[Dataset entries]

***

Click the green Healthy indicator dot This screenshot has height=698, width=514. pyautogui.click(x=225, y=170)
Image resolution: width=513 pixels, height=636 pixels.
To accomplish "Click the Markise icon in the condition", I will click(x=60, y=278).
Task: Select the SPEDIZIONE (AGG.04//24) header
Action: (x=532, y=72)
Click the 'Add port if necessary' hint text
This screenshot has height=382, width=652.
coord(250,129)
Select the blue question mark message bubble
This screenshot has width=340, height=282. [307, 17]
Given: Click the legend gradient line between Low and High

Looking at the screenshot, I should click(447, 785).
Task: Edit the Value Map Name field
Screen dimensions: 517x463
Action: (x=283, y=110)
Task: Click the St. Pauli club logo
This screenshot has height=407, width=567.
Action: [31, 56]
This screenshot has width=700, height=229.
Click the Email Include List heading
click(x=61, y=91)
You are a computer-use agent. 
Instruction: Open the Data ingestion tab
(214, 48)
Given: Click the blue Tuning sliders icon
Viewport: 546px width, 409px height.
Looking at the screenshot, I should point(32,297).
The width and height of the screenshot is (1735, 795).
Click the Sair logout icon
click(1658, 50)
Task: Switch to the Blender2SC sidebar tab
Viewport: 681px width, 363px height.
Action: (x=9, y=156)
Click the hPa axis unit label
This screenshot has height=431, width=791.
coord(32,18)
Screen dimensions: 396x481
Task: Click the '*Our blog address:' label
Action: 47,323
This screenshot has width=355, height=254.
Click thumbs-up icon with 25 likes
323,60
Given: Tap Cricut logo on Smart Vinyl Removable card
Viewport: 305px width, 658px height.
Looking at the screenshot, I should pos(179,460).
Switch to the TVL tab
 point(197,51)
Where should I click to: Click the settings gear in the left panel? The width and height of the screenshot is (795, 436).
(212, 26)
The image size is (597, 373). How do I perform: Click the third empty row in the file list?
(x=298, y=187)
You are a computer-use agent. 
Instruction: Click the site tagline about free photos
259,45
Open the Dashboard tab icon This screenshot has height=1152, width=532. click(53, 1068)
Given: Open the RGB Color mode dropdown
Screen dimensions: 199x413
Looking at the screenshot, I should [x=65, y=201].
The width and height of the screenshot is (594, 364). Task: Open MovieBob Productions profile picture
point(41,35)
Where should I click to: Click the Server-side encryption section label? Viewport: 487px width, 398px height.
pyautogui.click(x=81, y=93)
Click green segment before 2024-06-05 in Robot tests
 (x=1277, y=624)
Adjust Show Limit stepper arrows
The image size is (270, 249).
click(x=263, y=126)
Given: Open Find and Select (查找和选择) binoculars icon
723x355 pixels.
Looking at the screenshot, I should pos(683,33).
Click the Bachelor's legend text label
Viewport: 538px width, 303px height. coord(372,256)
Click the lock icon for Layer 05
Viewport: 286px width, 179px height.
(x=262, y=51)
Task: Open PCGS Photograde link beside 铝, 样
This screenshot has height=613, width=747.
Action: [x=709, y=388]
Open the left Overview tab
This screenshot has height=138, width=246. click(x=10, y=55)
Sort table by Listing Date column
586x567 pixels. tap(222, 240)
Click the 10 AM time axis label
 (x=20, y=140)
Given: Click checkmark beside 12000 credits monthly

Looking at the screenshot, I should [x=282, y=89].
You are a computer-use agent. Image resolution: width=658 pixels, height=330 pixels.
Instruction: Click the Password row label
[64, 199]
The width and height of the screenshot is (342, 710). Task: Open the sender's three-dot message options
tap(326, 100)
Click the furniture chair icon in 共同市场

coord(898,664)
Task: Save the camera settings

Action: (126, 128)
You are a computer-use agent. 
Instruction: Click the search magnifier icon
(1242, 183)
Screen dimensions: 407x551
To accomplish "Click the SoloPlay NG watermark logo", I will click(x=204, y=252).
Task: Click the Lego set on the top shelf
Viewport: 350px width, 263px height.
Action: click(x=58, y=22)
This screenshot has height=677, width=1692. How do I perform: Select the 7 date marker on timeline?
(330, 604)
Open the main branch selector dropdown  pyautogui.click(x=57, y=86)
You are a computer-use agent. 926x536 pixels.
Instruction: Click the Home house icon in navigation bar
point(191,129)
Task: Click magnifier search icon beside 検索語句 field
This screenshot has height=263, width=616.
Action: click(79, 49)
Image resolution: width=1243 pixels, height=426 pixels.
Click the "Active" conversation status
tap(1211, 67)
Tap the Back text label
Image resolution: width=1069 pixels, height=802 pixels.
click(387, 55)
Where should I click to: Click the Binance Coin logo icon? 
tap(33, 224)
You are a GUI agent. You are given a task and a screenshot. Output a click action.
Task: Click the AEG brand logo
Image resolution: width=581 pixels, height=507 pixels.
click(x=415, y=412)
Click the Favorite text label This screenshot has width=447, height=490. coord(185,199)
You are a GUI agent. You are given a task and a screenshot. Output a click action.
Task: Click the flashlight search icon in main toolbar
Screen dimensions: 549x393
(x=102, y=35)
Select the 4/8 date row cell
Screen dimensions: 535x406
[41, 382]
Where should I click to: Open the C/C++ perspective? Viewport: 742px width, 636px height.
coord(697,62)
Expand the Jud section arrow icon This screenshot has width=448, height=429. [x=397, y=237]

***

#### EXERCISE
Write out the entries above word for word.

#### SOLUTION TO THE PROBLEM
Click the green Healthy indicator dot This screenshot has height=698, width=514. pyautogui.click(x=225, y=170)
Image resolution: width=513 pixels, height=636 pixels.
To accomplish "Click the Markise icon in the condition", I will click(x=60, y=278).
Task: Select the SPEDIZIONE (AGG.04//24) header
Action: (x=532, y=72)
Click the 'Add port if necessary' hint text
This screenshot has height=382, width=652.
coord(250,129)
Select the blue question mark message bubble
This screenshot has width=340, height=282. [307, 17]
Given: Click the legend gradient line between Low and High

Looking at the screenshot, I should click(447, 785).
Task: Edit the Value Map Name field
Screen dimensions: 517x463
Action: (x=283, y=110)
Task: Click the St. Pauli club logo
This screenshot has height=407, width=567.
Action: [31, 56]
This screenshot has width=700, height=229.
Click the Email Include List heading
click(x=61, y=91)
You are a computer-use agent. 
Instruction: Open the Data ingestion tab
(214, 48)
Given: Click the blue Tuning sliders icon
Viewport: 546px width, 409px height.
Looking at the screenshot, I should point(32,297).
The width and height of the screenshot is (1735, 795).
Click the Sair logout icon
click(1658, 50)
Task: Switch to the Blender2SC sidebar tab
Viewport: 681px width, 363px height.
Action: (x=9, y=156)
Click the hPa axis unit label
This screenshot has height=431, width=791.
coord(32,18)
Screen dimensions: 396x481
Task: Click the '*Our blog address:' label
Action: 47,323
This screenshot has width=355, height=254.
Click thumbs-up icon with 25 likes
323,60
Given: Tap Cricut logo on Smart Vinyl Removable card
Viewport: 305px width, 658px height.
Looking at the screenshot, I should pos(179,460).
Switch to the TVL tab
 point(197,51)
Where should I click to: Click the settings gear in the left panel? The width and height of the screenshot is (795, 436).
(212, 26)
The image size is (597, 373). How do I perform: Click the third empty row in the file list?
(x=298, y=187)
You are a computer-use agent. 
Instruction: Click the site tagline about free photos
259,45
Open the Dashboard tab icon This screenshot has height=1152, width=532. click(53, 1068)
Given: Open the RGB Color mode dropdown
Screen dimensions: 199x413
Looking at the screenshot, I should [x=65, y=201].
The width and height of the screenshot is (594, 364). Task: Open MovieBob Productions profile picture
point(41,35)
Where should I click to: Click the Server-side encryption section label? Viewport: 487px width, 398px height.
pyautogui.click(x=81, y=93)
Click green segment before 2024-06-05 in Robot tests
 (x=1277, y=624)
Adjust Show Limit stepper arrows
The image size is (270, 249).
click(x=263, y=126)
Given: Open Find and Select (查找和选择) binoculars icon
723x355 pixels.
Looking at the screenshot, I should pos(683,33).
Click the Bachelor's legend text label
Viewport: 538px width, 303px height. coord(372,256)
Click the lock icon for Layer 05
Viewport: 286px width, 179px height.
(x=262, y=51)
Task: Open PCGS Photograde link beside 铝, 样
This screenshot has height=613, width=747.
Action: [x=709, y=388]
Open the left Overview tab
This screenshot has height=138, width=246. click(x=10, y=55)
Sort table by Listing Date column
586x567 pixels. tap(222, 240)
Click the 10 AM time axis label
 (x=20, y=140)
Given: Click checkmark beside 12000 credits monthly

Looking at the screenshot, I should [x=282, y=89].
You are a computer-use agent. Image resolution: width=658 pixels, height=330 pixels.
Instruction: Click the Password row label
[64, 199]
The width and height of the screenshot is (342, 710). Task: Open the sender's three-dot message options
tap(326, 100)
Click the furniture chair icon in 共同市场

coord(898,664)
Task: Save the camera settings

Action: (126, 128)
You are a computer-use agent. 
Instruction: Click the search magnifier icon
(1242, 183)
Screen dimensions: 407x551
To accomplish "Click the SoloPlay NG watermark logo", I will click(x=204, y=252).
Task: Click the Lego set on the top shelf
Viewport: 350px width, 263px height.
Action: click(x=58, y=22)
This screenshot has height=677, width=1692. How do I perform: Select the 7 date marker on timeline?
(330, 604)
Open the main branch selector dropdown  pyautogui.click(x=57, y=86)
You are a computer-use agent. 926x536 pixels.
Instruction: Click the Home house icon in navigation bar
point(191,129)
Task: Click magnifier search icon beside 検索語句 field
This screenshot has height=263, width=616.
Action: click(79, 49)
Image resolution: width=1243 pixels, height=426 pixels.
Click the "Active" conversation status
tap(1211, 67)
Tap the Back text label
Image resolution: width=1069 pixels, height=802 pixels.
click(387, 55)
Where should I click to: Click the Binance Coin logo icon? 
tap(33, 224)
You are a GUI agent. You are given a task and a screenshot. Output a click action.
Task: Click the AEG brand logo
Image resolution: width=581 pixels, height=507 pixels.
click(x=415, y=412)
Click the Favorite text label This screenshot has width=447, height=490. coord(185,199)
You are a GUI agent. You are given a task and a screenshot. Output a click action.
Task: Click the flashlight search icon in main toolbar
Screen dimensions: 549x393
(x=102, y=35)
Select the 4/8 date row cell
Screen dimensions: 535x406
[41, 382]
Where should I click to: Open the C/C++ perspective? Viewport: 742px width, 636px height.
coord(697,62)
Expand the Jud section arrow icon This screenshot has width=448, height=429. [x=397, y=237]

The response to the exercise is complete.